J'ai eu l'honneur, dans une de mes dernieres, de vous parler d'un Mémoire que j'ai donné au Mine. [Ministre] de Russie ici, pour détruire l'opinion que les Anglomanes ne cessent d'entretenir, comme Si le Commerce des Américains Septentrionaux étoit en rivalité avec celui de la Russie, & pour faire voir qu'au contraire ils feront un trafic direct avec la Russie très avantageux à celle-ci, en y allant chercher de ses productions, comme Chanvre, Lin, Toiles à voiles, Cordages, Cuivre, Cuirs rouges, Drogues, &c. & y portant de leurs productions avec celles des Indes occid. & même de l'or & de l'argent.
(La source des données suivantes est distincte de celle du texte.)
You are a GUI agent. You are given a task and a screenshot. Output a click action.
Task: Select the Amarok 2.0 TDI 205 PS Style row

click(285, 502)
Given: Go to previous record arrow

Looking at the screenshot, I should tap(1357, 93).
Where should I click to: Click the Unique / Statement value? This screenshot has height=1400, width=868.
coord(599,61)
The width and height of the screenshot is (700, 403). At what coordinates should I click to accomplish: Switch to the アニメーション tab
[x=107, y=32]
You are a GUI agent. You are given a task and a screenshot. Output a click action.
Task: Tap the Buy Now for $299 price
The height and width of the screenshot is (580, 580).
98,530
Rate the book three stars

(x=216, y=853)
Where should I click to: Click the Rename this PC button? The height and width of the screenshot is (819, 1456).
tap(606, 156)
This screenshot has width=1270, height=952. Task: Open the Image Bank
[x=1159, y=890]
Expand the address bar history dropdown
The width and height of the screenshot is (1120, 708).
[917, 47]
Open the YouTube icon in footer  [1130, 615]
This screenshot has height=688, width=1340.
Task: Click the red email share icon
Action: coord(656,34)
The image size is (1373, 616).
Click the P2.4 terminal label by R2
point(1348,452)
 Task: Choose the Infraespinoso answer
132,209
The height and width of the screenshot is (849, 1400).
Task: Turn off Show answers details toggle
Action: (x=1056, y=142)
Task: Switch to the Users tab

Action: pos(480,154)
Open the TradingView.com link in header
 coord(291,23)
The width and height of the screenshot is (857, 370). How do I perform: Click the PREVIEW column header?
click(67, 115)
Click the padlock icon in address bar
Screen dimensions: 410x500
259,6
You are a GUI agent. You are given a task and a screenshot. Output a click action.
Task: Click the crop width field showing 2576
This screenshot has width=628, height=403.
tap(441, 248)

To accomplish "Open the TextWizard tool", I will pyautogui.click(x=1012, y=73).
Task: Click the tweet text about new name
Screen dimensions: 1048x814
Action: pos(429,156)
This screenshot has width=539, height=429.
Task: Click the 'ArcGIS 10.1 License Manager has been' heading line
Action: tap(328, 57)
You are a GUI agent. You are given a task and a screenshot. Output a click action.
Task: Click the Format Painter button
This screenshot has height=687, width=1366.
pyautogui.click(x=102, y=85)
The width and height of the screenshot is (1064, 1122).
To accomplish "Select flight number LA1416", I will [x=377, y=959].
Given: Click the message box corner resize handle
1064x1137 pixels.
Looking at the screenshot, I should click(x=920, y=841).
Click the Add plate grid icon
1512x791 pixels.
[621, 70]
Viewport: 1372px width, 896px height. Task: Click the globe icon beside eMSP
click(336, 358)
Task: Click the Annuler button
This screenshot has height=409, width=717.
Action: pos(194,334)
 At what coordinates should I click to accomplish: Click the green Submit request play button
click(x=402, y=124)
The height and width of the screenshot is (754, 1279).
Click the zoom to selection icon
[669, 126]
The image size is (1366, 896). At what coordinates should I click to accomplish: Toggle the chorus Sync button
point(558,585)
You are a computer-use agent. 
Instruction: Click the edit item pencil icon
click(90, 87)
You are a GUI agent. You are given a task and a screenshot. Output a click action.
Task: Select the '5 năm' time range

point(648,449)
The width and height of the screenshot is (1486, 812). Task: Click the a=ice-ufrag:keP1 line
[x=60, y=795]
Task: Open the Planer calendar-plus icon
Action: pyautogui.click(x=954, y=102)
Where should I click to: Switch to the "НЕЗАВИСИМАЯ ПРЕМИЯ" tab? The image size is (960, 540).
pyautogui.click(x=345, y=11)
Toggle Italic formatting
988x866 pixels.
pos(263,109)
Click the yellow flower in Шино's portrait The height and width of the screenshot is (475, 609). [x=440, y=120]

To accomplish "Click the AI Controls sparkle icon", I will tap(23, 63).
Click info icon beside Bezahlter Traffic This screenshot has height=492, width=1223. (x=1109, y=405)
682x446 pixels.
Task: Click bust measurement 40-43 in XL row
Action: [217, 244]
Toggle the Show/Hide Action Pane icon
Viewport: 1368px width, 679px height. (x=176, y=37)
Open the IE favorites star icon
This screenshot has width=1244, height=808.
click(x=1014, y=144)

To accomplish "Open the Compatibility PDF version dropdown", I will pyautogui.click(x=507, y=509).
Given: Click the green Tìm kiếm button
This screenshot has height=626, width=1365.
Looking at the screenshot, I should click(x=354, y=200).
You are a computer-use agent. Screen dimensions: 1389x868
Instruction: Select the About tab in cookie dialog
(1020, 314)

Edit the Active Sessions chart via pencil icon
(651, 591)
Je n'ai pas eu le temps de garder copie de ce Memoire qui a paru faire plaisir au Mine. Mais j'ai fait une démarche pareille dans une Lettre que j'avois d'ailleurs à écrire au Chargé d'affaires de Suede près de la rep., présentement à Spa., qui est de ma connoissance. Après lui avoir parlé de l'attente où l'on est ici de voir le Roi son maître, & d'autres choses, j'ajoute ce qui suit:
“Dieu bénisse la neutralité armée. J'espere qu'elle aboutira à rendre la paix aux deux hémispheres. Elle rectifiera bien des opinions, que certaines gens ne cessent d'entretenir, & d'autres de croire, sur les suites qu'aura le Commerce illimité des Am. avec toutes les nations Européennes. A les en croire il Se trouveroit en rivalité avec celui des nations circum Baltiques, & notamment de la Suede. Rien de plus faux. Les Am. n'ont cultivé du Chanvre & du Lin, & fourni d'autres munitions navales qu'à force de ce qu'on appelle Bounties. Ces articles leur étoient prescrits parmi ceux que les Angl., dans leur Acte de navigation, appellent enumerated commodities. Ils s'adonneront à d'autres articles plus avantageux pour eux à porter en Europe. Les Angl. devront recourir à la Suede pour du Goudron, &c. comme avant la Reine Anne. Les Américains-mêmes iront chercher chez vous du Chanvre, Lin, Toile à voile, Cordages, Cuivre, & de vos Manufactures de Laine, de Coton, d'Alun, soufre, poudre, laiton, acier, &c. Ils vous porteront en échange du Tabac, Ris, Indigo, Rum, & de toutes les productions des Indes occid. Cidevant les prétendus Rois de la mer s'approprioient tout cela.”
L'Article de Philadelphie, dans la Gazette ci-jointe, a fait une bonne impression sur les esprits ici. Je n'ai aucune nouvelle de Mr. Adams. Il m'avoit dit qu'il m'écriroit quelquefois d'Amsterdam; mais il ne le fait pas.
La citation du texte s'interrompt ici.